Joyaux de la voile classique, des plans Fife, Sparkman & Stephens, Phil Rhodes, sloops, yawls, goélettes, ketchs, et autres cotres. En 1963, on dénombre 61 inscrits ! Néerlandais, Anglais, Français se mesurent à armes égales. Le nom du Rochelais Fernand Hervé (par ailleurs l'un des quatre créateurs du Grand pavois) claque au vent. Ses « Eloise », puis « Eloise II » montreront leurs poupes à plus d'un adversaire. « Danycan », autre voilier hébergé à La Rochelle (propriété du comte de Rosanbo), s'illustrera aussi au palmarès.
Renaissance en juillet
Nostalgie. Si l'on excepte l'initiative de quelques passionnés qui attireront dix bateaux au départ en 1992, cette grande classique a bel et bien affalé ses dernières belles voiles classiques. Officiellement depuis 1981.
Or, certaines de ces perles existent encore.

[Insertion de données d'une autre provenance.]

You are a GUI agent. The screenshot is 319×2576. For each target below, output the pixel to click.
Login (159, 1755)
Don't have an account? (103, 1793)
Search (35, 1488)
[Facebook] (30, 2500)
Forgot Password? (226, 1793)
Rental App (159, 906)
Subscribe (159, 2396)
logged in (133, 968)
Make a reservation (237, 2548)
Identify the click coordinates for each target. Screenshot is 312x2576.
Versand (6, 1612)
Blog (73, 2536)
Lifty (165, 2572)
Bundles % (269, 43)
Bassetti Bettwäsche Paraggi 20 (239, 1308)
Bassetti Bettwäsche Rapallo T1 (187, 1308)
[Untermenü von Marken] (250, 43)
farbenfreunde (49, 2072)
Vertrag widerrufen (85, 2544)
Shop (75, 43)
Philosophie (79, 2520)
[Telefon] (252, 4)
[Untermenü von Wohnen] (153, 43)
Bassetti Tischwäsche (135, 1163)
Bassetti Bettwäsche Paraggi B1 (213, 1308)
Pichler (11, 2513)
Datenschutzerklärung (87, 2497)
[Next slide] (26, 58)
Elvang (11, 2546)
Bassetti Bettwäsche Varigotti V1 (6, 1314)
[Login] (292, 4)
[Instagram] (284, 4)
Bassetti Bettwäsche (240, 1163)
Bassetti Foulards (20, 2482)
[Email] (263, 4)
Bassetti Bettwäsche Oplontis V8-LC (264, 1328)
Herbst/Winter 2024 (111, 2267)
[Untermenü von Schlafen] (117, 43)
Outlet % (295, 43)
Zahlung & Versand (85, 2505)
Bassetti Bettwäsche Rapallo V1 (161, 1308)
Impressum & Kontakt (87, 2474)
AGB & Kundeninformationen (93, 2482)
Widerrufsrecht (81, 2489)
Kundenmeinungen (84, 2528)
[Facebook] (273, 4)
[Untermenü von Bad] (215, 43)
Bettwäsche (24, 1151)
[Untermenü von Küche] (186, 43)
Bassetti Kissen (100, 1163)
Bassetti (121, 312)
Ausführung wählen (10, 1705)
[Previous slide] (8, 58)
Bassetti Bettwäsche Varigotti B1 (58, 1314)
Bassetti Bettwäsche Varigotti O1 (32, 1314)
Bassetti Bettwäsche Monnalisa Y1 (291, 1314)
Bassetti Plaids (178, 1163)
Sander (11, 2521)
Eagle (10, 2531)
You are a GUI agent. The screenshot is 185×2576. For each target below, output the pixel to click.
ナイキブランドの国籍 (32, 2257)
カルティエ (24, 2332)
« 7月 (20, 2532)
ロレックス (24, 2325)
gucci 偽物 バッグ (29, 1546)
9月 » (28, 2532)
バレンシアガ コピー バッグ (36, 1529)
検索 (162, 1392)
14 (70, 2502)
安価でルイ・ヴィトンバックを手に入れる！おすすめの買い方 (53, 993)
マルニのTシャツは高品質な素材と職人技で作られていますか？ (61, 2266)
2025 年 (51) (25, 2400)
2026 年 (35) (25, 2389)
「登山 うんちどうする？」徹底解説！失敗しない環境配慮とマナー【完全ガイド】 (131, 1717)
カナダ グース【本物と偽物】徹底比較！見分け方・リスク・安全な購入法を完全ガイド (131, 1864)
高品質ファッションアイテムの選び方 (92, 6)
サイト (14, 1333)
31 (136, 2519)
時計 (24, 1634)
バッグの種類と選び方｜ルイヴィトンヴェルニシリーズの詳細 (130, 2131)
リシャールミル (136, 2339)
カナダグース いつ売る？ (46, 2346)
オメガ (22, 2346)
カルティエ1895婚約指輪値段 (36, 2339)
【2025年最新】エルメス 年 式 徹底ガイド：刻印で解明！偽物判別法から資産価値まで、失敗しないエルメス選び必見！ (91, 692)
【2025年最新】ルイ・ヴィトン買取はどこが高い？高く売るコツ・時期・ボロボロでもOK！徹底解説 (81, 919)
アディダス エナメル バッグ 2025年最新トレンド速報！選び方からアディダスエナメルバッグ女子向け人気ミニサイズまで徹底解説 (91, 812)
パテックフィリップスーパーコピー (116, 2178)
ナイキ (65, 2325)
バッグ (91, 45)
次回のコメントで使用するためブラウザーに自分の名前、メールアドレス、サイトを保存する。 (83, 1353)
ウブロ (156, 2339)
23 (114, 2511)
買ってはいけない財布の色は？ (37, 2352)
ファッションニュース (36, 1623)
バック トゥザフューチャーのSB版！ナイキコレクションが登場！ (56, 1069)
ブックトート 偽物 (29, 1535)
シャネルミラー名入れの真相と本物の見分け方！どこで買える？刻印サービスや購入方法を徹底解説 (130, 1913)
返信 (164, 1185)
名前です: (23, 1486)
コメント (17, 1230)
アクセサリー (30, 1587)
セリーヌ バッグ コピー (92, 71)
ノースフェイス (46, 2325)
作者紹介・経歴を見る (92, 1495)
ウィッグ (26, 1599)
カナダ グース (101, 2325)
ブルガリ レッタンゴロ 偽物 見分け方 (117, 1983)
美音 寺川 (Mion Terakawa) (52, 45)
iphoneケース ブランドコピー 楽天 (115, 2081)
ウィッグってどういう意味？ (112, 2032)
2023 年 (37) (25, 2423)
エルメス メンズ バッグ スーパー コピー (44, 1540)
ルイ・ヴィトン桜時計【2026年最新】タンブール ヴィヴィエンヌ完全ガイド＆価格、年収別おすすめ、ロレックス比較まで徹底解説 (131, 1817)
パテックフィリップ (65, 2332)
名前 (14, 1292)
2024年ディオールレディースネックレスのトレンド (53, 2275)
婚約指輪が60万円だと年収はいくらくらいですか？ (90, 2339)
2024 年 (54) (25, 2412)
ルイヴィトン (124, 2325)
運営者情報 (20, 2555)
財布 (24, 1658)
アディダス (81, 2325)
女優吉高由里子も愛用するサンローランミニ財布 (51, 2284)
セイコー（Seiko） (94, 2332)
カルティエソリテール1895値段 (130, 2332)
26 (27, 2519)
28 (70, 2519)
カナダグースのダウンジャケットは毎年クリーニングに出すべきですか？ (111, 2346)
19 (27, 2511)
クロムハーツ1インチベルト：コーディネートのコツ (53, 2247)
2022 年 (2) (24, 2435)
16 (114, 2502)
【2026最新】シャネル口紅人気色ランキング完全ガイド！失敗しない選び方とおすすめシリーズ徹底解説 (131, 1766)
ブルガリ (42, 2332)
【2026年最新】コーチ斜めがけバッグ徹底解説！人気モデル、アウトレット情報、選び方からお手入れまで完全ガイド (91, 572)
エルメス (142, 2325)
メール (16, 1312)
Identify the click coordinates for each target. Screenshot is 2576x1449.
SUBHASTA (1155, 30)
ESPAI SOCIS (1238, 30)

Une politique incitative du Musée maritime de La Rochelle, épaulé par le Yacht-club classique, leur propose l'abri du bassin des Chalutiers et des courses rassemblées dans un Challenge atlantique et ses déclinaisons, Coupe des deux phares, et tous les dix ans, Coupes des trois phares. Le patrimoine vit, au départ d'Angleterre et d'Irlande, ou de la pointe Finistère, avec arrivée à La Rochelle. 42 bateaux d'avant 1968, pièces uniques ou de petites séries, s'amarrent ainsi régulièrement au pied de l'encan. Tandis que 200 coques différentes ont pris part à l'une des courses du Challenge classique.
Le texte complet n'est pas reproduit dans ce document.